Basically they are the “I saw you like fancy bodices so I put a bodice on your bodice while you’re still workin’ out this henrician thing” style. Most you can see very clearly are hooked in the front below the bust line (although there are exceptions to that, so I wouldn’t say it’s a hard and fast rule), and sometimes were used as extensions to the well known “henrician” gown that we know from all the Tudor things. However, it seems pretty clear to me that on the rare occasions that we see them full length as extensions to this earlier type of gown, it’s fairly clear that it is a transitional gown between the henrician type gown focus on fabric with most embellishments on the underlying kirtle. Because it’s transitional, you get a variety of looks from the more conservative earlier style to a more flamboyant trim focused style that is evident later and makes a shift from a more balanced? Rounded? silhouette for women to a longer silhouette that we see later in France and parts of Italy.

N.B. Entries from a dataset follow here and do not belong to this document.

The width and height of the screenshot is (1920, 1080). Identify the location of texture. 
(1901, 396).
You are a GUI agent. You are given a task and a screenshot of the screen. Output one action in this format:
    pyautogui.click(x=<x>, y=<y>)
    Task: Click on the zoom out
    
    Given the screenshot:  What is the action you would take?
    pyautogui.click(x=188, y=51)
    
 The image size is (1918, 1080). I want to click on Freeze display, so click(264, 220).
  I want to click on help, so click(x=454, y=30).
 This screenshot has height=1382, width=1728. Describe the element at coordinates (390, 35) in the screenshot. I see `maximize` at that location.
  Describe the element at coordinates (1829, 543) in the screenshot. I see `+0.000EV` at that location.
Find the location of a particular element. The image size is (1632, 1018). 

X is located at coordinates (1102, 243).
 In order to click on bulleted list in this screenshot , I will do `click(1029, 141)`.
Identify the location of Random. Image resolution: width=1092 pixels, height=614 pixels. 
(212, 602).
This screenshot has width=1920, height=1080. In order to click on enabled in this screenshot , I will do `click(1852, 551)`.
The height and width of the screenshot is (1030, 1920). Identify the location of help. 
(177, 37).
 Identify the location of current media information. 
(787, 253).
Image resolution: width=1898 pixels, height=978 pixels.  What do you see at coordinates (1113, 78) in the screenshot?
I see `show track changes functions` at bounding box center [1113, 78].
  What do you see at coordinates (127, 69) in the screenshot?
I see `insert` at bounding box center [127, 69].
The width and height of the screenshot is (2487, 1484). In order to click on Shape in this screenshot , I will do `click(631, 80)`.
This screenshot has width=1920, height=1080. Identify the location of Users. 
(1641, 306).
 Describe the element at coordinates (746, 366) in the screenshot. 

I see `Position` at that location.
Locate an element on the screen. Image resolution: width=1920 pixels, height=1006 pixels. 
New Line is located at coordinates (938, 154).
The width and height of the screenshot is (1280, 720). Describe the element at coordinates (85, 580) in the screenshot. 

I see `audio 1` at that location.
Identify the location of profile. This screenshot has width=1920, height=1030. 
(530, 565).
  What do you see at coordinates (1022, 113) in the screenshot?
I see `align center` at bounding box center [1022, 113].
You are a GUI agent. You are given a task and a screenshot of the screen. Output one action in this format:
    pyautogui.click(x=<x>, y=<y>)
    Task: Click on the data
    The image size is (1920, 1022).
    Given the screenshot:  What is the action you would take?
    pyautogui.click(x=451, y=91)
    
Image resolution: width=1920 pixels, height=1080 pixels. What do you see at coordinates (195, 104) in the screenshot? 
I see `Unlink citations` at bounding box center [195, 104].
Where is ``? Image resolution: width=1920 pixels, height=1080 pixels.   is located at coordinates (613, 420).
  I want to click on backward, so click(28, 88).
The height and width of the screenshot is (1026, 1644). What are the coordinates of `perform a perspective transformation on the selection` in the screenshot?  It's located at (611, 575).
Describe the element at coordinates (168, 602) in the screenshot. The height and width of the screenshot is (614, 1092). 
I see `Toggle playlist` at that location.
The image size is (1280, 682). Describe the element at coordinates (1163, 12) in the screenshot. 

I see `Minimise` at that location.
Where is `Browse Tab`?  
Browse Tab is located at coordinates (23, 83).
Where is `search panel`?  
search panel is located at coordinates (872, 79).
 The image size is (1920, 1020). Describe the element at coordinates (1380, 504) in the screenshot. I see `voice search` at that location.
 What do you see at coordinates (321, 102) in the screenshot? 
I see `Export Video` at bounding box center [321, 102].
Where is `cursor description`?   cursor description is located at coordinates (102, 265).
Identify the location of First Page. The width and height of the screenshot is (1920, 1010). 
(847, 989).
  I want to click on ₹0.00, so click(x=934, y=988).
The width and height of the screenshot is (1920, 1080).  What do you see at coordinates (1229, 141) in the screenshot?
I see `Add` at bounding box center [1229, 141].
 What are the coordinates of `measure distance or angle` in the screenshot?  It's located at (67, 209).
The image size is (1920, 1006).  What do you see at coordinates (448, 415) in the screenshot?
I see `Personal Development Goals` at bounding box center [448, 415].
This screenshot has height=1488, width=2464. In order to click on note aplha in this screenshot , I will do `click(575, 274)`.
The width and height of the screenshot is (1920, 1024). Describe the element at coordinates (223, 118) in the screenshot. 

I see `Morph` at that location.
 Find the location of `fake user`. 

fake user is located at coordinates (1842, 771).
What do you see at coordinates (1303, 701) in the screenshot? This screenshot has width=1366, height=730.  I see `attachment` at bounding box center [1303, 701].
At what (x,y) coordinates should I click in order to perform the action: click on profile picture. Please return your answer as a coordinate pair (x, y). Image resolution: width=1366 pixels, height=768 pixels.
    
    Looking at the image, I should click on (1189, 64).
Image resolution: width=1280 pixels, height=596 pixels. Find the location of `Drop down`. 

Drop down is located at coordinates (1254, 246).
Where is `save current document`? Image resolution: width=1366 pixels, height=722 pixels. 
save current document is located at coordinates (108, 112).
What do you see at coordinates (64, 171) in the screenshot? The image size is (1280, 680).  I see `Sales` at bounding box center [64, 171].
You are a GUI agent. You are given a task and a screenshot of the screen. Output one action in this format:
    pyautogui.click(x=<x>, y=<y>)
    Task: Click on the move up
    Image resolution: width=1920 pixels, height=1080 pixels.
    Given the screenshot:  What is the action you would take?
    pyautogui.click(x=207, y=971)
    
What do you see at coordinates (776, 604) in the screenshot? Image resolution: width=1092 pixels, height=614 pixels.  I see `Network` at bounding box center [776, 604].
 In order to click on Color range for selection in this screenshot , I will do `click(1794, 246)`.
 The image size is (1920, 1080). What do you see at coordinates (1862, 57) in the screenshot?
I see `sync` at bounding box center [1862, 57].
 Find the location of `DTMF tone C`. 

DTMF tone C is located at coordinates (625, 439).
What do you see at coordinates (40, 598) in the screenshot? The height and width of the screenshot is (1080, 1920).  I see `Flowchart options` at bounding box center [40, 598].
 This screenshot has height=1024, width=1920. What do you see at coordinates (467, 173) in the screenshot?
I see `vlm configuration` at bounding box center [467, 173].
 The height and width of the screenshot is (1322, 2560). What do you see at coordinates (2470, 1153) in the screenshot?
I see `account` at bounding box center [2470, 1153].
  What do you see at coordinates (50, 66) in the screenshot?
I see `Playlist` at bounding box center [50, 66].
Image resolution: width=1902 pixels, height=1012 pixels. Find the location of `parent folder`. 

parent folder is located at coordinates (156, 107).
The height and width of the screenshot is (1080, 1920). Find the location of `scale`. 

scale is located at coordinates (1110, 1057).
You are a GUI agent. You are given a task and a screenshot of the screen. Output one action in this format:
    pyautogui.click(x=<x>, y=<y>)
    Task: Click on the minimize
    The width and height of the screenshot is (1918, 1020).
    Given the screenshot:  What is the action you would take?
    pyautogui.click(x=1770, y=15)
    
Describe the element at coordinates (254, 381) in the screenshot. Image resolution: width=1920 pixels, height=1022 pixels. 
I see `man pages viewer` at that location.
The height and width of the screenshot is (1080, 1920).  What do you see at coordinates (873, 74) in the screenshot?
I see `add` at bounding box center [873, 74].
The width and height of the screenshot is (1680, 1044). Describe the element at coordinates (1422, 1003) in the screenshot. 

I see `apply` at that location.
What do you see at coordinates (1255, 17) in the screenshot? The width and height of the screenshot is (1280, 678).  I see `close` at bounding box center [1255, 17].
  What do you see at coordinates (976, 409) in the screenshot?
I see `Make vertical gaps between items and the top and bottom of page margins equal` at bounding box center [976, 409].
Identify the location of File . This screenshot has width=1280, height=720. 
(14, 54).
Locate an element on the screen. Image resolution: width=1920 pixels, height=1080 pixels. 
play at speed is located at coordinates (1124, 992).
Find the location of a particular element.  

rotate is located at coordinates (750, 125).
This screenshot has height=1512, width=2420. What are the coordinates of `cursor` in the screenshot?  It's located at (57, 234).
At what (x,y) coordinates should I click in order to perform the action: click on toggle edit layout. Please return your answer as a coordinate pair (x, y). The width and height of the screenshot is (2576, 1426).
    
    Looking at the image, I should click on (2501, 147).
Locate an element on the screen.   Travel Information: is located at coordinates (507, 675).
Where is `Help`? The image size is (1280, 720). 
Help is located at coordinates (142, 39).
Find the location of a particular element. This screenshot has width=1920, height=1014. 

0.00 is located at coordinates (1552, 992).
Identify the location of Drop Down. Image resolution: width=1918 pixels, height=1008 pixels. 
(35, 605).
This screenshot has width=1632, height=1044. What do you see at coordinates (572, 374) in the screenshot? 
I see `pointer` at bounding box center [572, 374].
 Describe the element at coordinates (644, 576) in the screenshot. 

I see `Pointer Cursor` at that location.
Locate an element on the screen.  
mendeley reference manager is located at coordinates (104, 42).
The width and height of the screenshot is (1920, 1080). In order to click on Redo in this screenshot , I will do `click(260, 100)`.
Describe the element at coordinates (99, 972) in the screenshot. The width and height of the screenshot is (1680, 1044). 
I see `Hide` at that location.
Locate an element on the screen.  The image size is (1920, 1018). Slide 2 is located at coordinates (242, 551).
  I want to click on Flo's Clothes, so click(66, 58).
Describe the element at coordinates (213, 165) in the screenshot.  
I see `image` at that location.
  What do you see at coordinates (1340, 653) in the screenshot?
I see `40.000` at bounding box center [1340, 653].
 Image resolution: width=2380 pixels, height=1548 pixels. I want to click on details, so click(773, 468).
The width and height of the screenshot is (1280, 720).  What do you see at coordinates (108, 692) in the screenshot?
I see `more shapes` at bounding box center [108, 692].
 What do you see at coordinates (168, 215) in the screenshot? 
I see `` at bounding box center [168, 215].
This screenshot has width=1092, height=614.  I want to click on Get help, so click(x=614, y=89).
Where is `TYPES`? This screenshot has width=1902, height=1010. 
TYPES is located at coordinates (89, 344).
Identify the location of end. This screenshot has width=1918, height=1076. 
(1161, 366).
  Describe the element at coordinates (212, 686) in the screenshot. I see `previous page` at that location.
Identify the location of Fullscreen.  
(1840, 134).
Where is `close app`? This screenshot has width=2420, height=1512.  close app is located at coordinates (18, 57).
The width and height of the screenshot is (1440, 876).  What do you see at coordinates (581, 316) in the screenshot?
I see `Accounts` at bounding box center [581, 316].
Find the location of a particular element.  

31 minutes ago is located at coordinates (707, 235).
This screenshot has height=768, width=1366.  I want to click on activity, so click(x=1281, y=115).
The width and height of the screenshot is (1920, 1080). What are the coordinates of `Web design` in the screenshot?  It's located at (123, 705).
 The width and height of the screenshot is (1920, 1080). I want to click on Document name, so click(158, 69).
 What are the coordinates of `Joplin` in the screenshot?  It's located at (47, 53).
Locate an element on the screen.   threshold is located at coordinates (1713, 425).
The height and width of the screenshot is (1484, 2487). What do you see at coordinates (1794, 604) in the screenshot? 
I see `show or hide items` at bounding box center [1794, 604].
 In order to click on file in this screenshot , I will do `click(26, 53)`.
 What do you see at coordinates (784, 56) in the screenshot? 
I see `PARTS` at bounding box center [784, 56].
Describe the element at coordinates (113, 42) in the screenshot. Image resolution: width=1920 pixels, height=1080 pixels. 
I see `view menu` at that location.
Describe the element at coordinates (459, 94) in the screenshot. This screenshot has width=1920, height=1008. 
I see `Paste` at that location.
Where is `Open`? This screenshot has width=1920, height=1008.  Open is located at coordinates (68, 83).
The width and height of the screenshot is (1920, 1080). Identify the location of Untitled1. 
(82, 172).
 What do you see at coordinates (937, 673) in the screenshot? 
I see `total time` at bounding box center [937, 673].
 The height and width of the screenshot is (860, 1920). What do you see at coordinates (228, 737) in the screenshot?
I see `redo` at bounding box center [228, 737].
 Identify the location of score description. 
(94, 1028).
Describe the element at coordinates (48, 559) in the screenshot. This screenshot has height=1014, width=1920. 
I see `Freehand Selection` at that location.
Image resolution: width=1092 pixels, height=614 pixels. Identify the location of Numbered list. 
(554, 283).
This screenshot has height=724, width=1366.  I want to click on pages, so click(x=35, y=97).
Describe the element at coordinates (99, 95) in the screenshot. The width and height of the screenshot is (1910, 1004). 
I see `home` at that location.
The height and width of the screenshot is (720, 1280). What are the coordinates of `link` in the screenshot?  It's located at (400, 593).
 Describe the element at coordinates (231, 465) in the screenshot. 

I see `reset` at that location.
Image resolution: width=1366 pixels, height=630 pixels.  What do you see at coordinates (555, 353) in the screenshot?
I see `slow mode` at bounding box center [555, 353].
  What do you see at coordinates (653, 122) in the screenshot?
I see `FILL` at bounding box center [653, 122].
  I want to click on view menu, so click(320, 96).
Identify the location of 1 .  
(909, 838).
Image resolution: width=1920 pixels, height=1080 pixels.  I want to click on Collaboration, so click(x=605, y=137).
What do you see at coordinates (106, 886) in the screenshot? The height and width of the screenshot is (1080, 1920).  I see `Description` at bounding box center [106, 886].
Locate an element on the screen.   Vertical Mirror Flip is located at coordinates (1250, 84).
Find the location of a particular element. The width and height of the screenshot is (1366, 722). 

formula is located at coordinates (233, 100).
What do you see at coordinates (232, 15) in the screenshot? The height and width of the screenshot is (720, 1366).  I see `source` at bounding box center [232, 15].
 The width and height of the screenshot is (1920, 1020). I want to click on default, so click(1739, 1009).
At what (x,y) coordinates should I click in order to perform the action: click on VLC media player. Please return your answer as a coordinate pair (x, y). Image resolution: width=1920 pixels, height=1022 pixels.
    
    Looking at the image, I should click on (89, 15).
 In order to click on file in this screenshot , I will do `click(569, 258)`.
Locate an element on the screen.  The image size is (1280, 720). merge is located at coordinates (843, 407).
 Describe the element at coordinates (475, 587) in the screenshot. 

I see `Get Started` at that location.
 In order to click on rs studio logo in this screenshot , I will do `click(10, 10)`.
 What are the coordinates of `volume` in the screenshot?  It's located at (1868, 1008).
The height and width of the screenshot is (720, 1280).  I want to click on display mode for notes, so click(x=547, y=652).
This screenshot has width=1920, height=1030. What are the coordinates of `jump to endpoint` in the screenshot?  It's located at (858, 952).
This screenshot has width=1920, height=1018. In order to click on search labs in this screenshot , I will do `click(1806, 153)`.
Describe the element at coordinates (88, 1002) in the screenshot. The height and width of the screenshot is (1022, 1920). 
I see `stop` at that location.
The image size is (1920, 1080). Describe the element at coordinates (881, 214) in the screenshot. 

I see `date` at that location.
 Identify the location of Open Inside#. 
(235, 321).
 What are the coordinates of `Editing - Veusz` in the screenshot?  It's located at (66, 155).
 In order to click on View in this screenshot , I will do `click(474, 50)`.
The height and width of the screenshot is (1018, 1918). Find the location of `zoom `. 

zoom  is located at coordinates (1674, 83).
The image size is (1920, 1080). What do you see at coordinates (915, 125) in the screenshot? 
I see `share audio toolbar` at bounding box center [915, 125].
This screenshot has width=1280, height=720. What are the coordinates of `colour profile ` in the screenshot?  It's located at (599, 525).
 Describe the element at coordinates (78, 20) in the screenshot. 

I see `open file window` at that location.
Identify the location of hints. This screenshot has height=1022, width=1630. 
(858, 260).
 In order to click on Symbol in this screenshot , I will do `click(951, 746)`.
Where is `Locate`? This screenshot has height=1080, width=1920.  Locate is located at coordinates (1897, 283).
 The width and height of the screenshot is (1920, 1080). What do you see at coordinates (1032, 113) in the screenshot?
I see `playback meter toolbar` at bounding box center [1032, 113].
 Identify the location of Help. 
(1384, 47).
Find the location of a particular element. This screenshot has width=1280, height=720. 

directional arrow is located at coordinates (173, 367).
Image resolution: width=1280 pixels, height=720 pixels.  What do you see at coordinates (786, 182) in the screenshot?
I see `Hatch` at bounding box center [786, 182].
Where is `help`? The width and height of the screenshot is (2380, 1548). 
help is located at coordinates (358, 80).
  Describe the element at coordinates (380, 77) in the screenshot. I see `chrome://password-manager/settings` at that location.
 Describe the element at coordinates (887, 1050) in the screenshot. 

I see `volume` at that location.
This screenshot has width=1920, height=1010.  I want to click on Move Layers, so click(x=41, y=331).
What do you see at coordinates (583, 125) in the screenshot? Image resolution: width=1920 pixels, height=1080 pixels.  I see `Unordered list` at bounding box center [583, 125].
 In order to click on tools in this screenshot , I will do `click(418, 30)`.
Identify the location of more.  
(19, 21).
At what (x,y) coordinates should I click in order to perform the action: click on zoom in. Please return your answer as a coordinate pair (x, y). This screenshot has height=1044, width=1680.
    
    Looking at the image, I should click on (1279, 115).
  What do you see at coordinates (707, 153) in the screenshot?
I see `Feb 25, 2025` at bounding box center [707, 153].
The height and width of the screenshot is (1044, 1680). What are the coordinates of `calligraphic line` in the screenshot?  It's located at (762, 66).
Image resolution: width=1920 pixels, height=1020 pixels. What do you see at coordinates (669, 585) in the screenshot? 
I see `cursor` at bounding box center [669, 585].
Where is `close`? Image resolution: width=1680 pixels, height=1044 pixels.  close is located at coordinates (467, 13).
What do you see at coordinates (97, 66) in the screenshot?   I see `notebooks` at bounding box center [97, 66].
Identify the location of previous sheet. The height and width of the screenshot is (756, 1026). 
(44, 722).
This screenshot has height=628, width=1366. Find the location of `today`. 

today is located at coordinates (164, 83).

I have OPINIONS and need to make my own, but in the meantime, everyone just gets my opinions.
NOOOObody expects the French Inquisition!
I’m trying to fathom some of the choices here. Was there some kind of tug-of-war going on between some of the producers over whether or not they were making something akin to historical fantasy like Brotherhood of the Wolf as opposed to vaguely realistic historical drama?
It’s hard for me to find words–in English or French–to describe the stills above! The closest I can get is: Mon dieu?!#$%@ Was this a vanity project for Isabelle Adjani??? I mean, the display photos are from an exhibition that is named after her!